Real CI/CD: What the tutorials don't tell you
Real CI/CD: What the tutorials don't tell you
CI/CD tutorials are always the same: an npm test and a docker push. The reality is that a production pipeline has secrets to rotate, caches that invalidate at the worst time, rollbacks that fail, and debugging "why it took 45 minutes".
Let's see how to set up a real pipeline, with all the gotchas you'll encounter.
Mental Model
A good CI/CD pipeline is a state machine with several properties:
- Deterministic: Same input → same result (or should be)

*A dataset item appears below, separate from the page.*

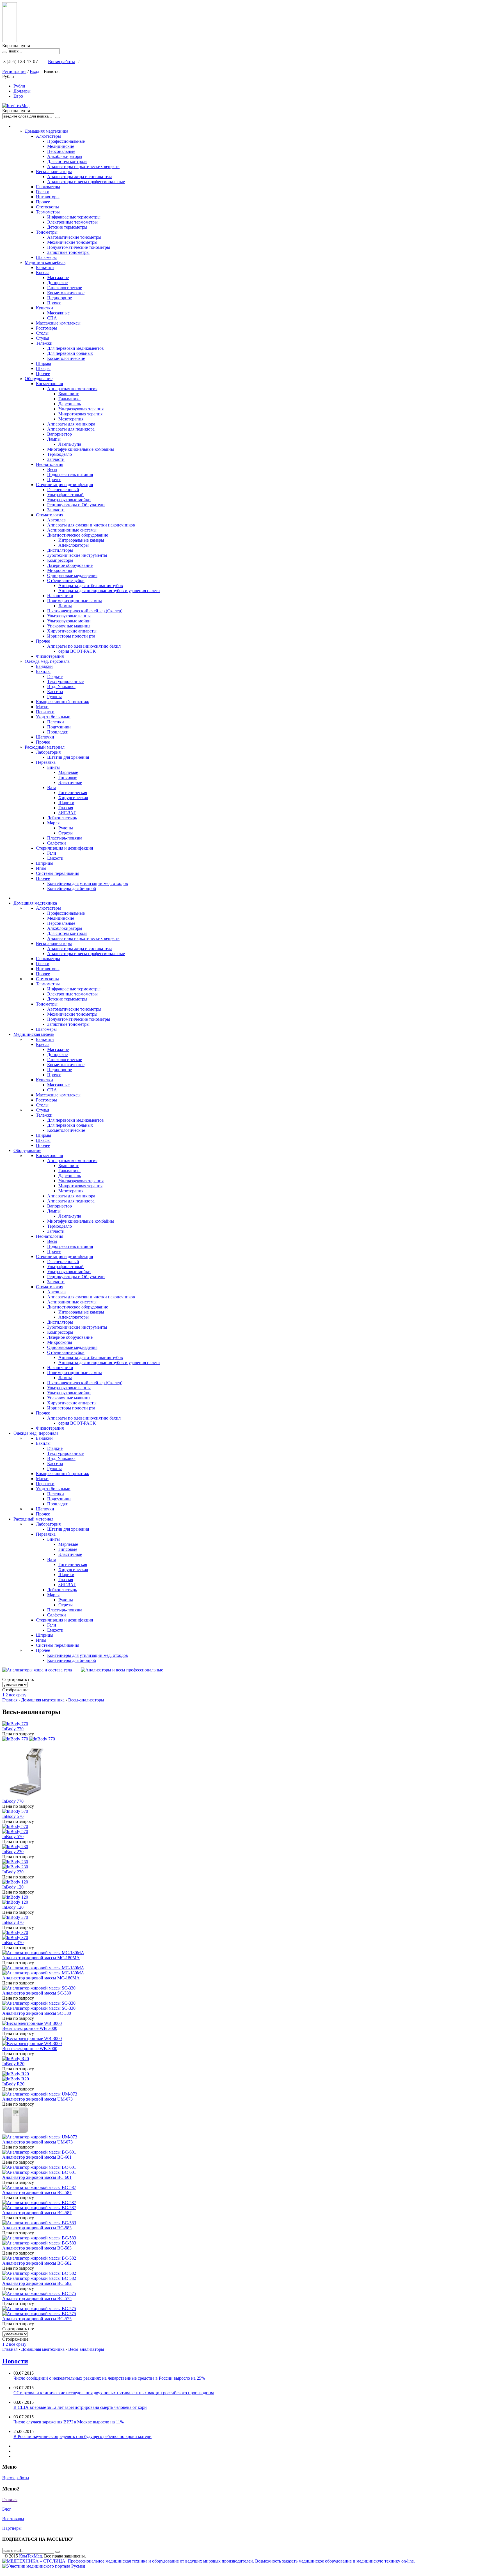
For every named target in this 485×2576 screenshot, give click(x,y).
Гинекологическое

- Fast: If it takes more than 10 minutes, nobody waits for feedback
- Informative: When it fails, you know exactly what and why
- Recoverable: You can re-run any step without side effects
Push → Lint → Test → Build → Push Image → Deploy Staging → E2E Tests → Deploy Prod
↓
[rollback ready]The trick is that each step is idempotent and has clear outputs.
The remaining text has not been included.